**** Data shown ****

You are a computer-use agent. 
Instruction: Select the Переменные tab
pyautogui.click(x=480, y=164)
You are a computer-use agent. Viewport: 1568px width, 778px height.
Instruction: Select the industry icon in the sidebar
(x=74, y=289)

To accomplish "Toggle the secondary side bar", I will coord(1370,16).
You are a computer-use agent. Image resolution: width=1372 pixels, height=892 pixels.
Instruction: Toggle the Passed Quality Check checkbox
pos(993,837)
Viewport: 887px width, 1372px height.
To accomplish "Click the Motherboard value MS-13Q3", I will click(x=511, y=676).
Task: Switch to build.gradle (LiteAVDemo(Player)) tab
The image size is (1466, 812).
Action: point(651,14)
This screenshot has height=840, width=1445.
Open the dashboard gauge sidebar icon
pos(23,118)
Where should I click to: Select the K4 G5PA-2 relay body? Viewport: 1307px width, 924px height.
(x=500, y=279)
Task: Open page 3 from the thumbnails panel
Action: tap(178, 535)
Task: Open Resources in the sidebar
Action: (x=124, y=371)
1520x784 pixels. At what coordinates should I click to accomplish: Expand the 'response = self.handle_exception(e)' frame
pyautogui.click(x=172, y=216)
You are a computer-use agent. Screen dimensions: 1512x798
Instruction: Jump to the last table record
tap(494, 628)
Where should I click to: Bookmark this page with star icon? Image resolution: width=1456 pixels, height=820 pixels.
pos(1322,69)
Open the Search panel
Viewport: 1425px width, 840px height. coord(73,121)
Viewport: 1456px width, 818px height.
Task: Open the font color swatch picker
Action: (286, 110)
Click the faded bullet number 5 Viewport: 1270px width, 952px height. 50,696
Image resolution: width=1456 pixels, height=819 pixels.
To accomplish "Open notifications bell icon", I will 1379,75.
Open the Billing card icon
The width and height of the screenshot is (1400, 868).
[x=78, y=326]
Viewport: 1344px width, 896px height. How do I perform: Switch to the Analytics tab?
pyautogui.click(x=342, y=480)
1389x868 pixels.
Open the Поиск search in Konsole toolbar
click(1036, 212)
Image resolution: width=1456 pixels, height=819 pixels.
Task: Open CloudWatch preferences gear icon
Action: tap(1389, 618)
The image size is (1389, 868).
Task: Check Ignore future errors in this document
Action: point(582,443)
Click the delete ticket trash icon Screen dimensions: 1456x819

****

● Task to carry out: Count the lines of the data that hold the string "agent". The answer should be that number alone.

● Task answer: 4